○ハガキの達人
「若松さん、一日に3枚はがきをかたらしあわせになれるよ」と、「ハガキは嬉しい活力素」という半田正興さんの著した一冊の本をくれたのは、広島県旧新市町(現福山市)に住む平井悦夫さんでした。平井さんとは地域づくりの研修会で知り合い講演に招かれたり、私が代表を務めているしている21世紀えひめニューフロンティアグループが主催していたフロンティア塾の講師として招いたり、かつてはかなり頻繁に交流をしていました。
その後交流は途絶えているように見えますが、福山で開かれた講演会に顔を覗かせてくれたりしていますが、彼こそ「ハガキの達人なのです。年に何度か私の元へ彼からハガキが来ますが、まあそれはハガキの達人らしく、裏も表も隙間は殆どなく、まるでやくざの背中の刺青か、仏教の曼荼羅のように文字が書かれているのです。現在ハガキは50円ですが、これが高いと思うか安いと思うかは使い方次第で、これ程文字を書くと「50円は安い」と感心したりしながら受け取るのです。
「ときめ木堂の悦びタイムス」と題したハガキ通信が私の手元に届くようになったのは、いつごろか定かではありませんが、このハガキ通信も既に198号を記録していて、私は密かに200号の到着を心待ちにしているのです。仮に一ヶ月に1号だと、一年で12号ですから十年で120号だと単純計算すると二十年で240号、二十五年で200号という計算が成り立つのです。これは凄い数字で、私もハガキを毎日3枚書いていますが、ランダムに辺りかまわず出している私に比べ、ハガキ通信にこだわっている平井悦夫さんの努力にただただ敬服をするのです。平井さんは地方公務員でありながらハガキに書かれているように、様々な旅をしたり様々な体験をしています。まあ自由時間の使い方についてはこれまた達人だし、そのことによって出会った異業種の友人・知人は数知れず、これまた仲間作りの達人かも知れないのです。

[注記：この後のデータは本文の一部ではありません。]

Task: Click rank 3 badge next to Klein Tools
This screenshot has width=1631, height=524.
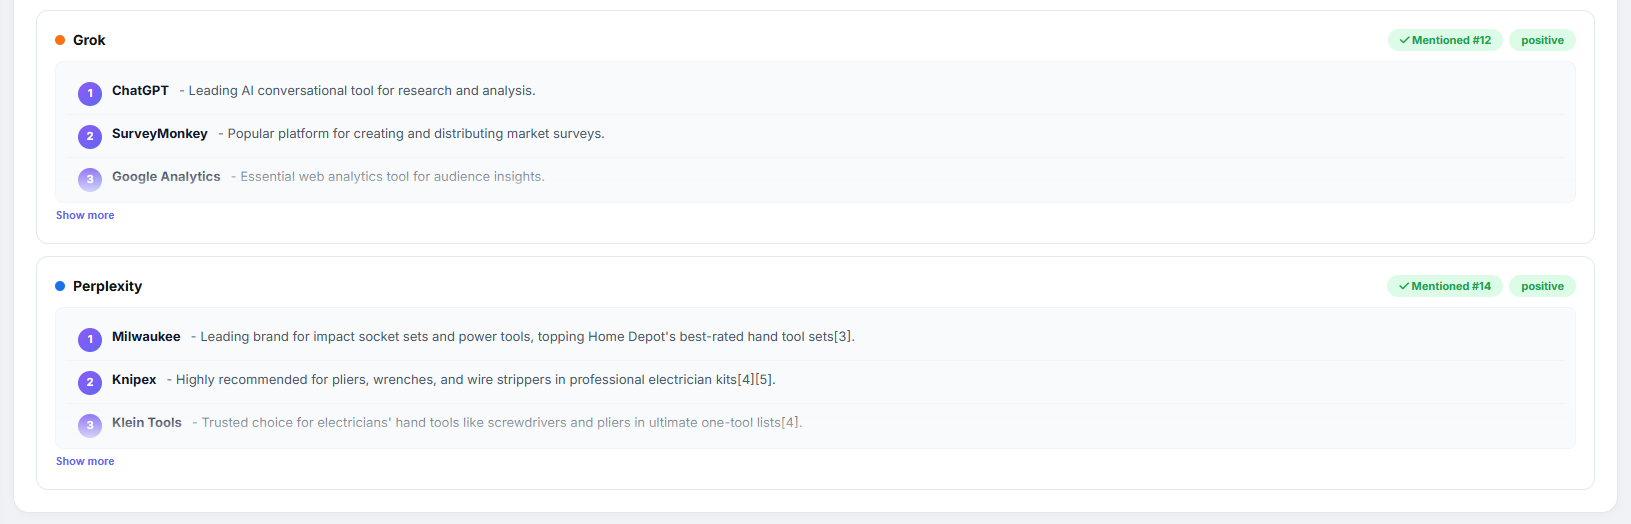Action: (x=90, y=425)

私も平井さんを真似て、かつて毎日1枚、一年365日全てをはがき通信したことがあります。目標を達成したので辞めましたが、その通信記録は机の隅に置いている使われなくなった古いワープロとフロッピーが記憶しているはずなので、いつか暇になったら日の目を見せたいと思っています。
平井さんの200号寸前には叶わない年数ですが、私の一年365日365号のハガキ通信も、劣らないいいアイデアだったし、オンリーワンの記録として遺したいと思っているのです。
人はあれもしたいこれもしたい、あんな人になりたいなどと様々な夢を見ます。しかしいつの間にかその夢は見果てぬ夢と諦めたり消えたりしますが、ハガキ一枚でも毎日、毎月続けるる小さな努力は、続ければ平井さんのように大きな成果となるのです。「平凡なことも続ければ非凡になる」とはけだし名言です。